**Try it:**
Return only the lines from the top of the material through the line marked by "Given: Submit the", unaltered.
- Opening Delimiter -
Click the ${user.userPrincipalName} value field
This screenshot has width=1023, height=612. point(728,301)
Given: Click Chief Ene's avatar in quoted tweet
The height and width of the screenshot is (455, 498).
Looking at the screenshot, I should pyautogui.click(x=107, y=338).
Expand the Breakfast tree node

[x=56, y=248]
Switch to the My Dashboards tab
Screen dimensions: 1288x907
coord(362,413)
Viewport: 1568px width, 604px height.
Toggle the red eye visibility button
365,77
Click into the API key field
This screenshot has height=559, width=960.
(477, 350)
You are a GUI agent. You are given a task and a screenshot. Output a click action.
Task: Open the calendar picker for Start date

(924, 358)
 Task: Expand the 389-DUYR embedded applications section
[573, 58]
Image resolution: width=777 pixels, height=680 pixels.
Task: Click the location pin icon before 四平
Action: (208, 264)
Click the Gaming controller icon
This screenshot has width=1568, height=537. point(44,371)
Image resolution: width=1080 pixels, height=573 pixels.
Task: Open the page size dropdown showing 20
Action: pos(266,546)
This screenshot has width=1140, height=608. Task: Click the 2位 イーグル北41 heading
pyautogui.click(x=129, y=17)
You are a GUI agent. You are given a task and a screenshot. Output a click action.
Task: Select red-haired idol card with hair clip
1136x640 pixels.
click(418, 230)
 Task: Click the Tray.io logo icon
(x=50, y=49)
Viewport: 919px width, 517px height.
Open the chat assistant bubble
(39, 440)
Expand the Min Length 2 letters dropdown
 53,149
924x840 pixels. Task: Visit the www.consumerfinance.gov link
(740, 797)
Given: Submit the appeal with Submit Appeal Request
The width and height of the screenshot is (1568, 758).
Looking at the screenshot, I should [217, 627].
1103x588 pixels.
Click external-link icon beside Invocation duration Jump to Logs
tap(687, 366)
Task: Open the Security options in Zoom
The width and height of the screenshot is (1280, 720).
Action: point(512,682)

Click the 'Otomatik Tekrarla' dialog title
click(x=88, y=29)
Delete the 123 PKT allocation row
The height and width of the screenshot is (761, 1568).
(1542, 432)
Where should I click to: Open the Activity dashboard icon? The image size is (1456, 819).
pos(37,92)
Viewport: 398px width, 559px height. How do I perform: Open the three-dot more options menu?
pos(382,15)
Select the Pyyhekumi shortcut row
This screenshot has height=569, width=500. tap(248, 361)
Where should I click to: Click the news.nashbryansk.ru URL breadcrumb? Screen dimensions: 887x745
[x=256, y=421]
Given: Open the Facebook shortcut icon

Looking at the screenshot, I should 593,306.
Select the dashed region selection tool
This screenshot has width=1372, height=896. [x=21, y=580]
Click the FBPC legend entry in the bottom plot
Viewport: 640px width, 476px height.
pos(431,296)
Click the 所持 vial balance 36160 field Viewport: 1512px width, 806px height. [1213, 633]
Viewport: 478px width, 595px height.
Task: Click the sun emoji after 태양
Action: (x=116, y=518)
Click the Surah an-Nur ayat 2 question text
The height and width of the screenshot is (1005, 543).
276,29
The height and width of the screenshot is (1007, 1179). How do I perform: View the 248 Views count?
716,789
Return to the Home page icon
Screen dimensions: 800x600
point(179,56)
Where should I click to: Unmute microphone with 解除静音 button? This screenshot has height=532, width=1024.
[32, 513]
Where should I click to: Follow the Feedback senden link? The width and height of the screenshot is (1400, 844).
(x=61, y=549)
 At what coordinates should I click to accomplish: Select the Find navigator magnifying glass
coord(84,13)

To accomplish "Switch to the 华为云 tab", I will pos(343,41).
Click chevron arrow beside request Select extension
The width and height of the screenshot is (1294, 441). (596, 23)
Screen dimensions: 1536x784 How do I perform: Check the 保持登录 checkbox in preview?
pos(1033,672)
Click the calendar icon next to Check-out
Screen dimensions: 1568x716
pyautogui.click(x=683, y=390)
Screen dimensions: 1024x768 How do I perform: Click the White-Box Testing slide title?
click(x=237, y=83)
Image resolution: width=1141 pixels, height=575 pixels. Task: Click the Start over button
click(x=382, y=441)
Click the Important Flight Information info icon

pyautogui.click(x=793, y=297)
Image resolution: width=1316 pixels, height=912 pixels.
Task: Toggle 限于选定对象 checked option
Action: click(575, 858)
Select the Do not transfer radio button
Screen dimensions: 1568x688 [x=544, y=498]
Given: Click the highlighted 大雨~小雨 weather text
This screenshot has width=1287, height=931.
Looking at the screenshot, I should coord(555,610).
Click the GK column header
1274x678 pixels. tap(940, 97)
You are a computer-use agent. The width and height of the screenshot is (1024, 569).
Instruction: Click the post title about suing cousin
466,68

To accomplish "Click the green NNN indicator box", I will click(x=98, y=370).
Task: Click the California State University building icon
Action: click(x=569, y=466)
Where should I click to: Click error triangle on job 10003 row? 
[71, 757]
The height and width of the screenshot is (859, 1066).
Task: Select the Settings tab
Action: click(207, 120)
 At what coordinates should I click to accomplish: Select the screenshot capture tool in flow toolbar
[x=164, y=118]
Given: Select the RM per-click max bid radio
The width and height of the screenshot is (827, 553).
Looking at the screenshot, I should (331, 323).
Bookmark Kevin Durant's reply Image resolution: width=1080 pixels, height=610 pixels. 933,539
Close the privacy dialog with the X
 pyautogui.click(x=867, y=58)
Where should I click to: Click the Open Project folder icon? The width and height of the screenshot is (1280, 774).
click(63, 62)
- Closing Delimiter -
**Completed task:**
Click the ${user.userPrincipalName} value field
This screenshot has width=1023, height=612. point(728,301)
Given: Click Chief Ene's avatar in quoted tweet
The height and width of the screenshot is (455, 498).
Looking at the screenshot, I should pyautogui.click(x=107, y=338).
Expand the Breakfast tree node

[x=56, y=248]
Switch to the My Dashboards tab
Screen dimensions: 1288x907
coord(362,413)
Viewport: 1568px width, 604px height.
Toggle the red eye visibility button
365,77
Click into the API key field
This screenshot has height=559, width=960.
(477, 350)
You are a GUI agent. You are given a task and a screenshot. Output a click action.
Task: Open the calendar picker for Start date

(924, 358)
 Task: Expand the 389-DUYR embedded applications section
[573, 58]
Image resolution: width=777 pixels, height=680 pixels.
Task: Click the location pin icon before 四平
Action: (208, 264)
Click the Gaming controller icon
This screenshot has width=1568, height=537. point(44,371)
Image resolution: width=1080 pixels, height=573 pixels.
Task: Open the page size dropdown showing 20
Action: pos(266,546)
This screenshot has width=1140, height=608. Task: Click the 2位 イーグル北41 heading
pyautogui.click(x=129, y=17)
You are a GUI agent. You are given a task and a screenshot. Output a click action.
Task: Select red-haired idol card with hair clip
1136x640 pixels.
click(418, 230)
 Task: Click the Tray.io logo icon
(x=50, y=49)
Viewport: 919px width, 517px height.
Open the chat assistant bubble
(39, 440)
Expand the Min Length 2 letters dropdown
 53,149
924x840 pixels. Task: Visit the www.consumerfinance.gov link
(740, 797)
Given: Submit the appeal with Submit Appeal Request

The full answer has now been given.